Who are the “Aryans” and what are they considered to be?
The 19th and 20th centuries in Europe and the United States were awash in racial and racist propaganda. Today’s rising racial problems, which some would like to belittle and push under the proverbial rug, have long and deep roots.
Although education has had a tampering effect on blatant racism, it did not change the mindset created by the old propaganda. In essence, racism is rooted in, and part of the makeup of European and American societies.
With the gradual downfall and glaring failures of public education, that makeup, like a rotting corpse filled with putrid gases, is rising to the surface of the social swamp for all to see and smell.
Is it any wonder Donald Trump chose not to drain the swamp after all?
From Wikipedia, the free encyclopedia:
The Nordic race was one of the putative sub-races into which some late 19th to mid 20th century anthropologists divided the Caucasian race. People of the Nordic type were to be mostly found in the Nordic countries. The psychological traits of Nordics were described as truthful, equitable, competitive, naïve, reserved, and individualistic. Other supposed sub-races were the Alpine race, Dinaric race, East Baltic race, and the Mediterranean race.

About this task: Copy the text on Aryans and race from "From Wikipedia, the" up to and including "the Mediterranean race.", replacing "anthropologists" with "researchers".

Records shown:
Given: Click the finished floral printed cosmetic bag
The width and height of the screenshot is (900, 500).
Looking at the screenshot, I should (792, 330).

--

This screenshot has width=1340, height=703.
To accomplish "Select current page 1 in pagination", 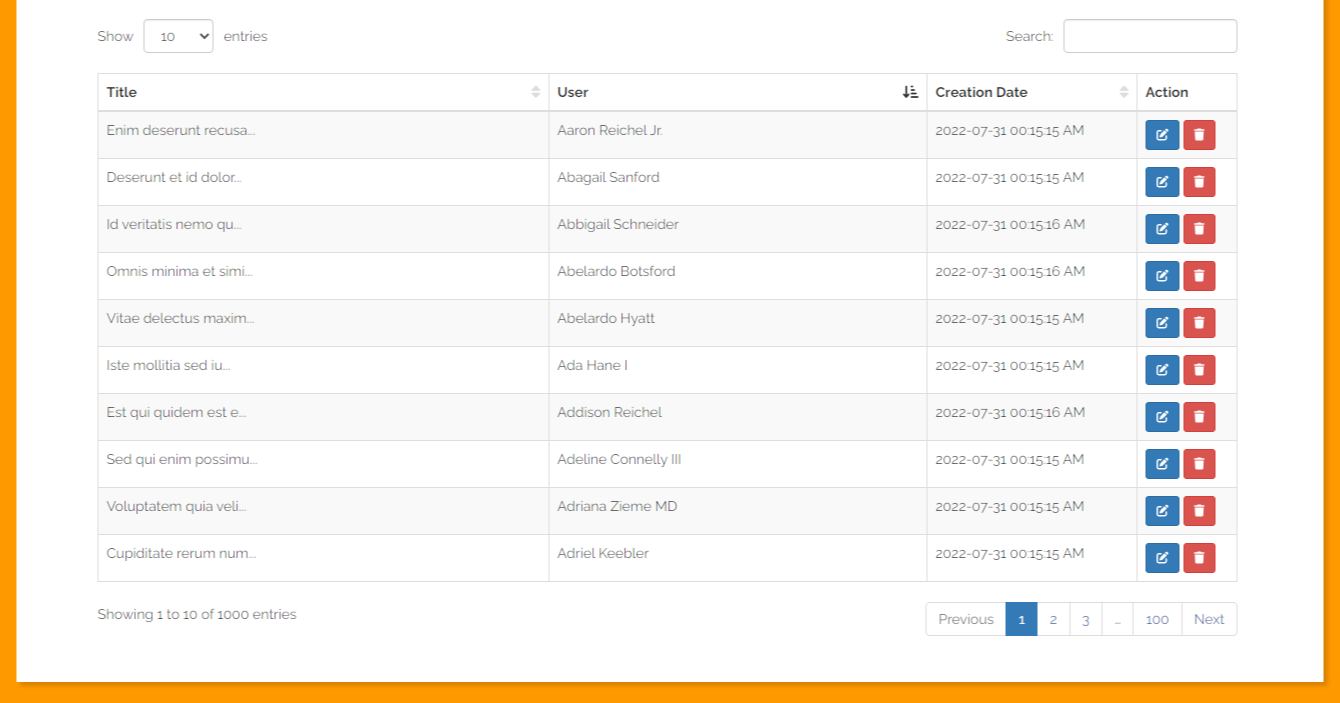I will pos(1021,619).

Final answer:
From Wikipedia, the free encyclopedia:
The Nordic race was one of the putative sub-races into which some late 19th to mid 20th century researchers divided the Caucasian race. People of the Nordic type were to be mostly found in the Nordic countries. The psychological traits of Nordics were described as truthful, equitable, competitive, naïve, reserved, and individualistic. Other supposed sub-races were the Alpine race, Dinaric race, East Baltic race, and the Mediterranean race.